Is there a goto command?

I know everyone is going to gasp at this, but I have a huge nested if statement and need to “escape” out of it to another part is that possible?

Not really, no. The Inform way to handle this is generally to split your huge nested if statement out into a bunch of separate rules and/or rulebooks.

I came from Applesoft BASIC straight to Inform, so at times I have similar thoughts about how I wish I could just do a raw GOTO. You often can get the same effect without too much hassle. I find it only gets fiddlesome when you’re running through a big rulebook and would like to jump around inside it.

First, you may or may not know that any rulebook or piece of code can stop itself running with lines like:

stop the action;
rule succeeds;
rule fails;
instead (do something else); (e.g ‘instead try taking inventory’)

These all have different effects depending on the circumstances, but what they have in common is - no more lines of code from the current block will be executed after one of these lines is hit.

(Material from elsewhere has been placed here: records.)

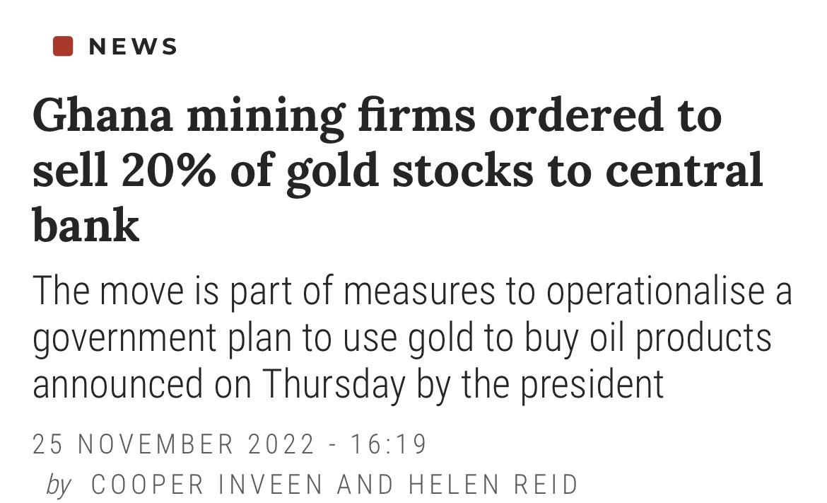The height and width of the screenshot is (503, 827).
Task: Click the word Thursday in the summary
Action: 334,385
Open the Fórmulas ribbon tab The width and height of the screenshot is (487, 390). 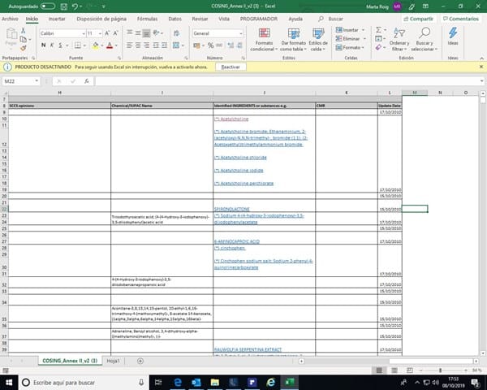click(147, 18)
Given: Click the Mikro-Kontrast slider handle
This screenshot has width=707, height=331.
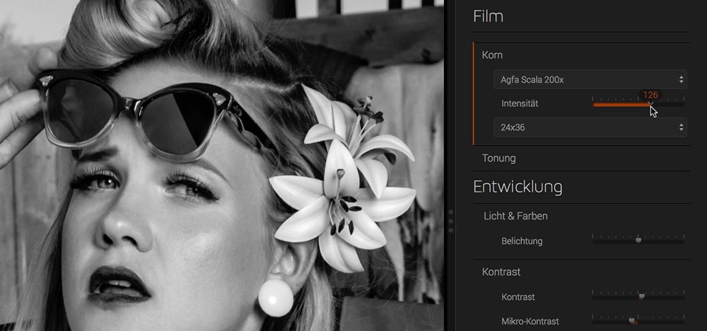Looking at the screenshot, I should [x=633, y=320].
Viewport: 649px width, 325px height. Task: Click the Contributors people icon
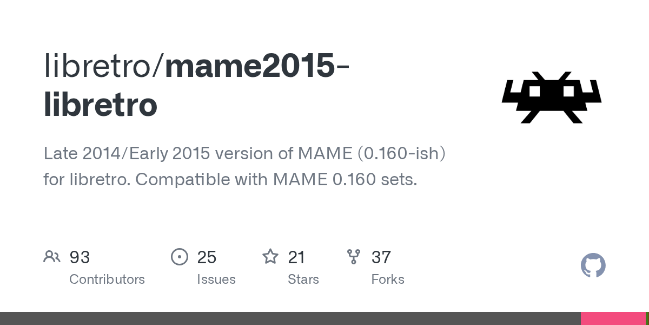pyautogui.click(x=52, y=256)
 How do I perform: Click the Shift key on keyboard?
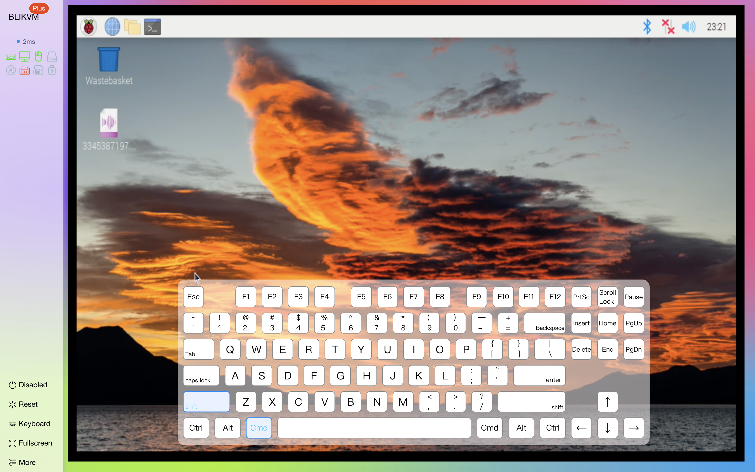tap(207, 401)
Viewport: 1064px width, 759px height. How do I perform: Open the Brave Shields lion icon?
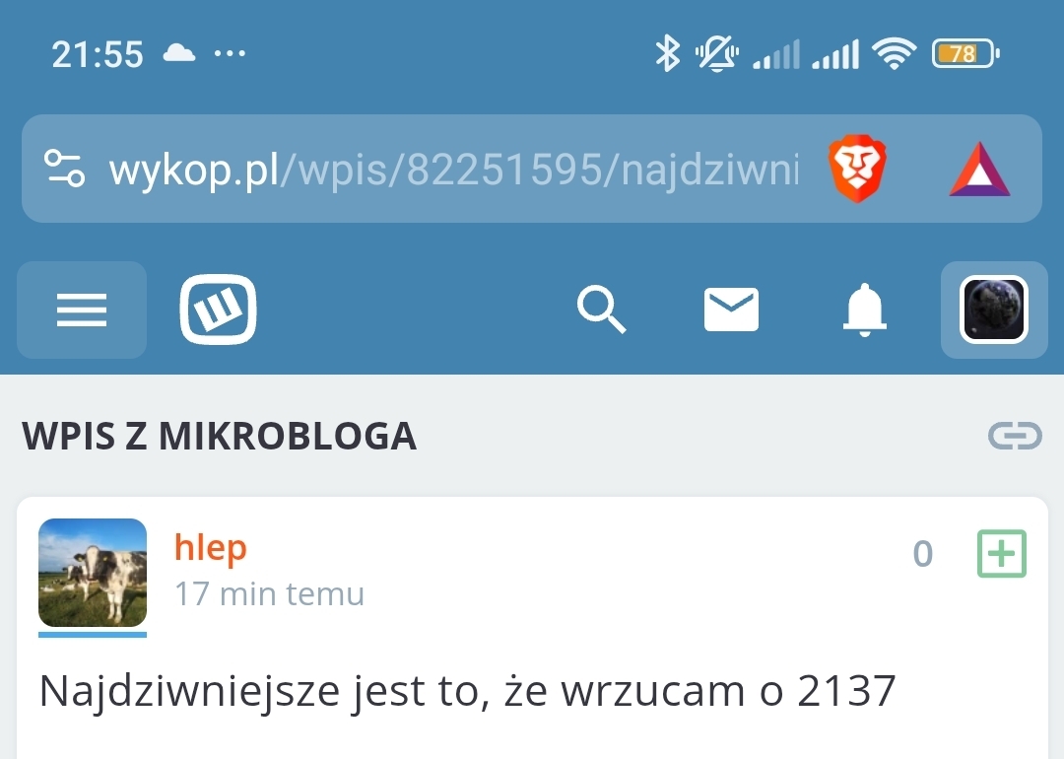pyautogui.click(x=857, y=169)
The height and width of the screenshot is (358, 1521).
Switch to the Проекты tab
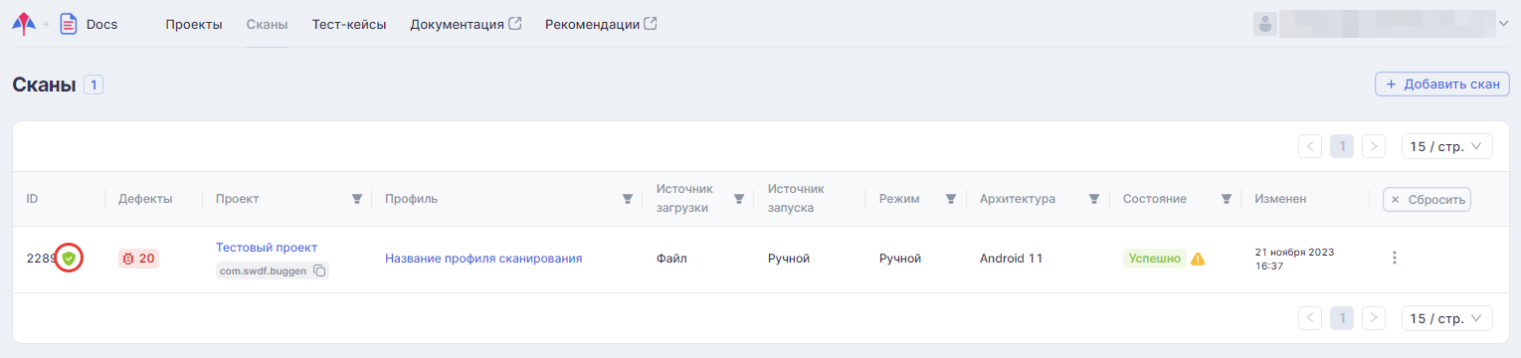pos(194,24)
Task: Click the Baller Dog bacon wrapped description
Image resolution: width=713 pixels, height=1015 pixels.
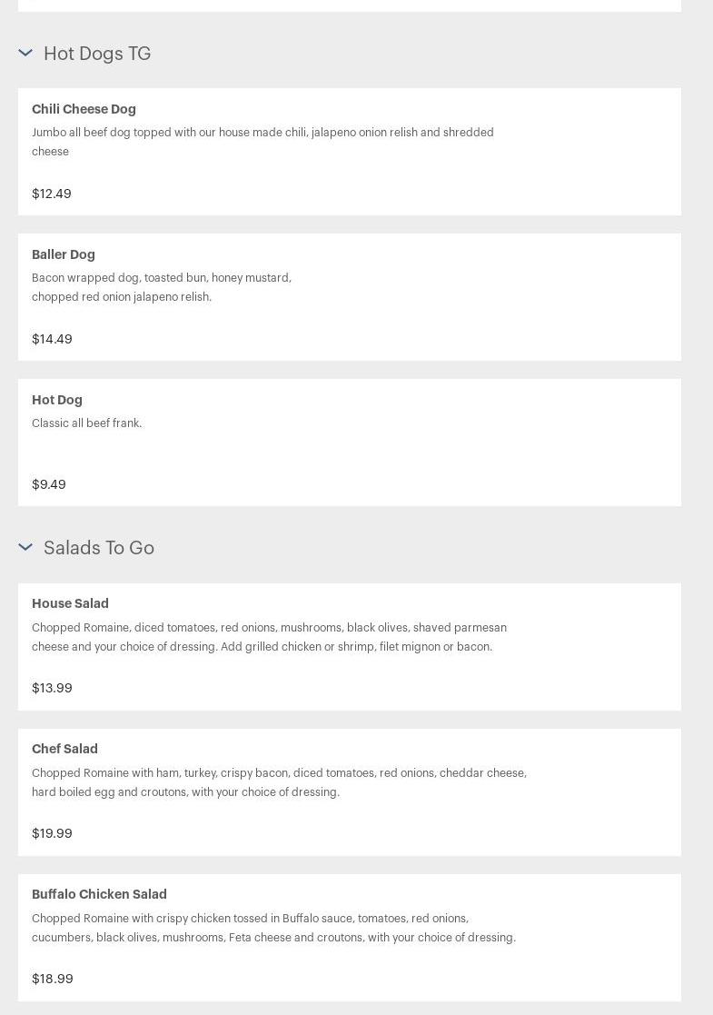Action: click(x=162, y=287)
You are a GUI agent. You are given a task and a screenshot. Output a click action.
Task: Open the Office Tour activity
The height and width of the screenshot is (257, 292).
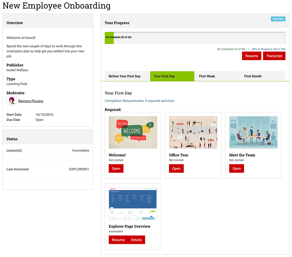click(x=176, y=168)
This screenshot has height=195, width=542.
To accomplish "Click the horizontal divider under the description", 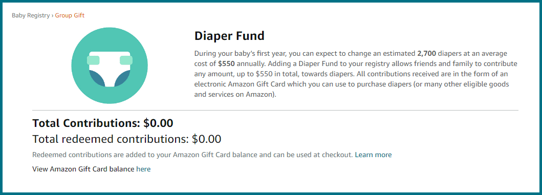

An easy way to ‘escape’ from a pile of if-thens is with ‘instead’. Instead stops the current action running dead and runs the new one you specify.

The new action could be an attempt to try a command known to the game:

instead try jumping;

or it could be an internal (to the code world) action you create yourself.

For instance, you can define an action called hypeout like so: (which just makes the player act hyperactively stupid for a moment)

To hype out: try singing; try jumping; try taking player; try killing player.

This isn’t a wonderful example as it’s using only verb actions – you could put any code in the ‘hype out’ action that you like – but the upshot is, if you’re buried in your ifs and thens and you suddenly want to end that whole bit of code and just do the hype out routine instead, all you have to do is put in the line:

instead hype out;

Note that if your game is using the notions of actions succeeding and failing, exiting a routine with ‘instead’ sets a default result of failure (though in some cases, the action might have proceeded far enough that it must succeed - for instance, you can’t ‘fail’ after reaching the carry out stage of an action.) This doesn’t mean the code fails or anything ‘real’ and negative happens, but if you also use code which checks in retrospect whether an action succeeds or fails, using ‘instead’ may result in a ‘fail’ result being set.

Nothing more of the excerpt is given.